Velocity Calculator — Speed, Distance & Time Calculator (v = d/t)Speed, Distance & Time — v = d/t Formulav = d/t  ·  d = v×t  ·  t = d/v  ·  m/s · km/h · mph · ft/s

Use this free Velocity Calculator to instantly solve any unknown variable in the fundamental speed, distance, and time formula of classical kinematics: v = d / t — where v is velocity or speed, d is distance, and t is time. Enter any two known values to automatically solve the third — computing: velocity (v = d / t) · distance (d = v × t) · time (t = d / v) — with automatic unit conversion across all standard speed and distance units: m/s · km/h · mph · ft/s · knots — covering both average velocity and instantaneous speed calculations.

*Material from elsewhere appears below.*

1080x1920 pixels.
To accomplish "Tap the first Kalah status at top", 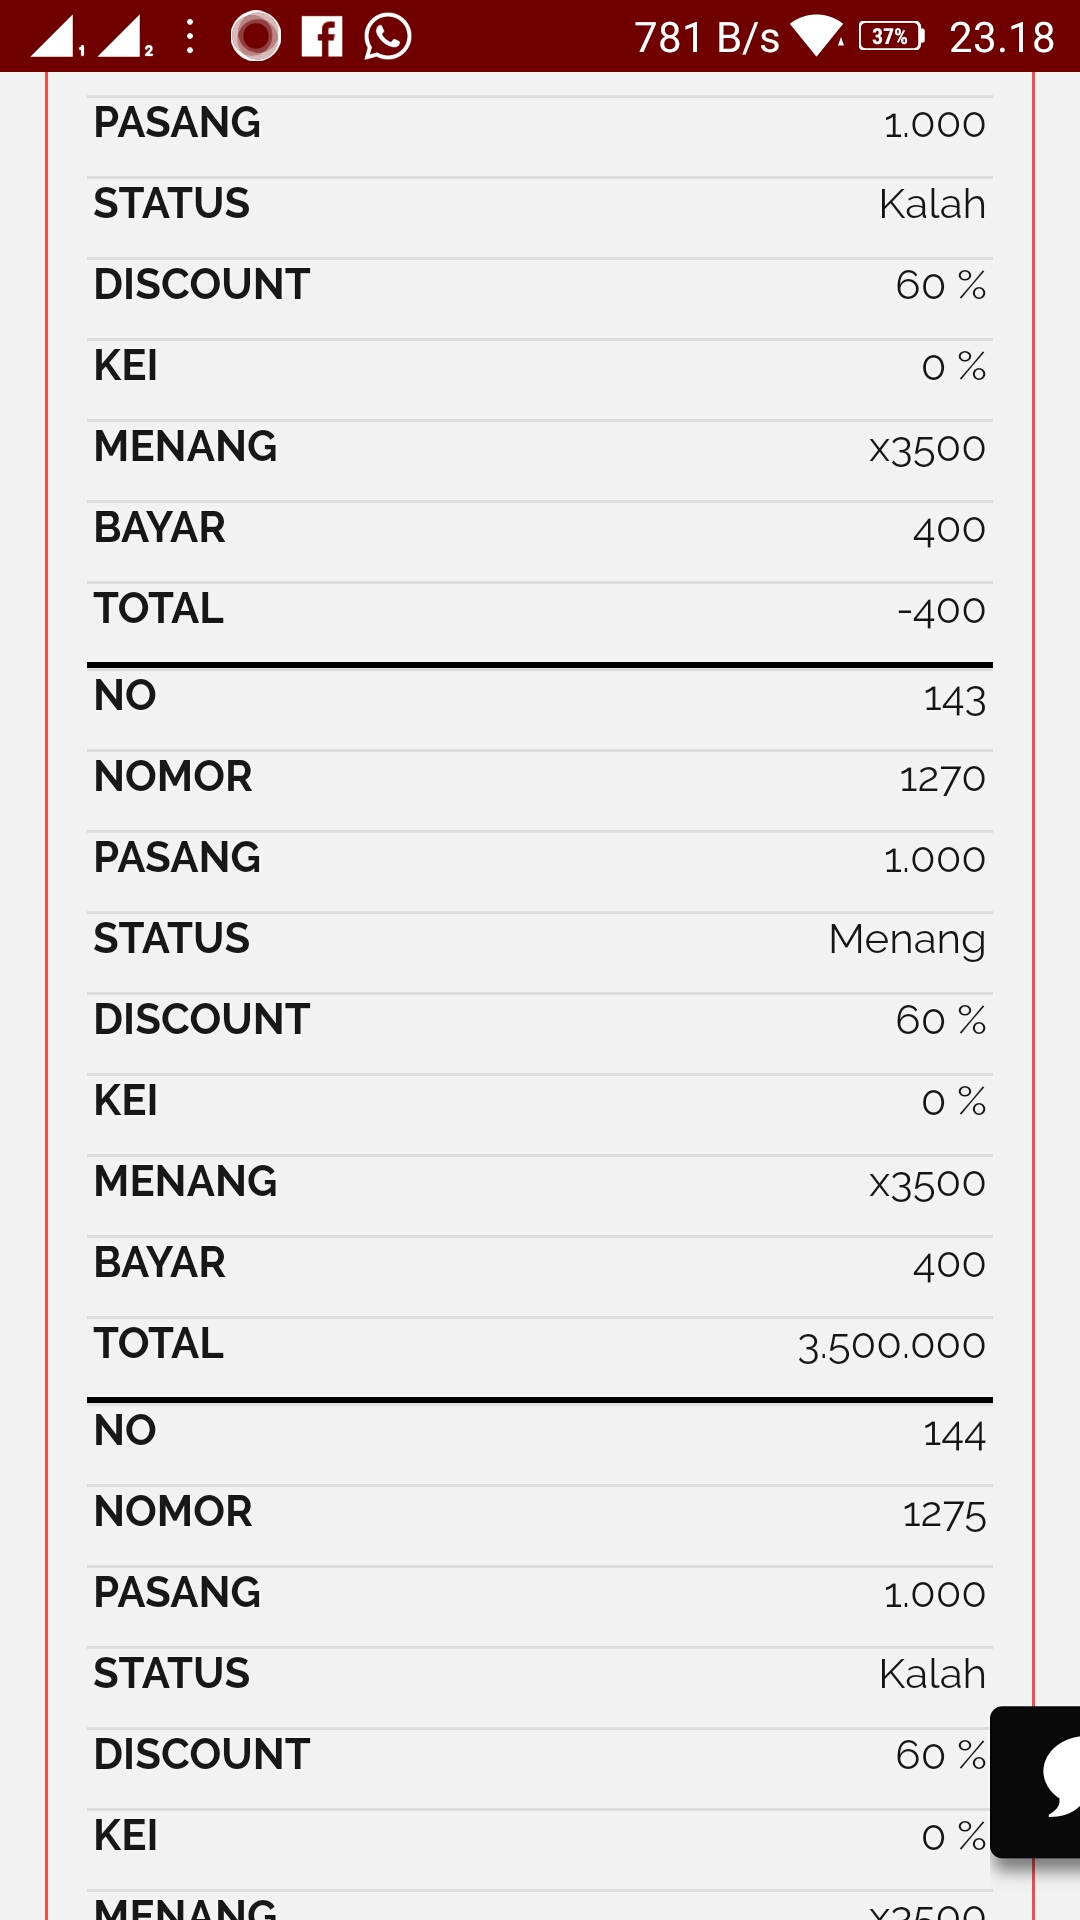I will pos(932,204).
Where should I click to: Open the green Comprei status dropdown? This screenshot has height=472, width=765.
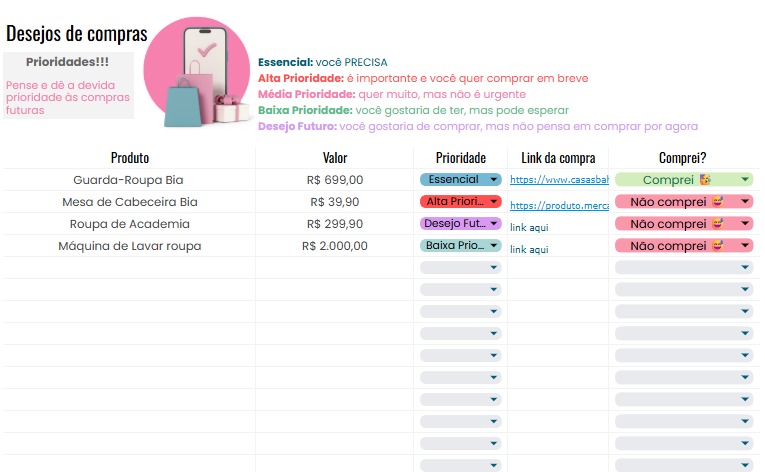pos(683,180)
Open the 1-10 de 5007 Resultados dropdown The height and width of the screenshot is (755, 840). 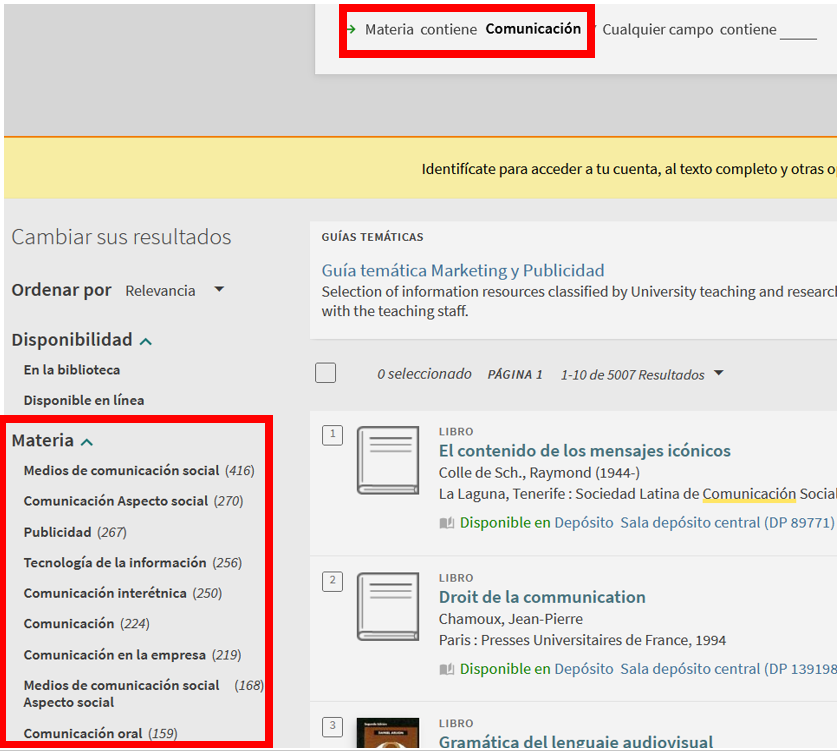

This online speed distance time calculator is trusted across every physics and engineering application: A-Level, GCSE, AP Physics, JEE, and NEET kinematics and motion problems, vehicle speed and travel time calculation, running, cycling & swimming pace and speed analysis, aviation groundspeed and flight time estimation, projectile and ballistics velocity calculation, and engineering motion analysis and conveyor belt speed calculation. Understanding the speed-distance-time triangle — and the distinction between scalar speed and vector velocity (speed with direction) — is the foundational concept of Newtonian kinematics, uniform motion, and relative velocity problems in both classical and applied physics.

⚠ Physics Disclaimer: This velocity calculator applies the uniform motion formula v = d/t and assumes constant velocity with zero acceleration. It does not account for acceleration or deceleration (use v = u + at for uniformly accelerated motion), air resistance and drag forces, friction and surface resistance, relativistic effects at near-light speeds, or non-linear motion paths. For accelerated motion problems, use our Kinematic Equations Calculator. Always verify results with a qualified physics teacher or mechanical engineer for safety-critical motion analysis.

Velocity Calculator — Speed, Distance, and Time With the Right Kinematic Equation

Velocity is the rate of change of position — a vector quantity with both magnitude (speed) and direction. The kinematic equations relating velocity, acceleration, time, and displacement cover the vast majority of motion problems in physics and engineering. Whether calculating how long it takes a braking car to stop, how far a projectile travels horizontally, or what speed a roller coaster car reaches at the bottom of a descent, the same five equations apply. The velocity calculator solves all kinematic configurations by identifying which variables are known and applying the appropriate equation automatically.

Average velocity and instantaneous velocity are different measurements that answer different questions. Average velocity over a trip is total displacement divided by total time — a car that travels 100 km in 1.5 hours has an average velocity of 66.7 km/h regardless of how much it varied during the journey. Instantaneous velocity is what the speedometer reads at any given moment. Physics problems specify which they need; the calculator handles both, with clear labeling so the distinction is not lost.

Relative velocity — the velocity of one object as observed from another moving reference frame — is where velocity calculations become counterintuitive. A car traveling at 80 km/h overtaking another car at 70 km/h has a relative velocity of 10 km/h from the perspective of the slower car. A head-on approach between two cars each traveling at 80 km/h has a relative velocity of 160 km/h — the combined closing speed, which is why head-on collisions are so much more severe than rear-end impacts at the same individual speeds.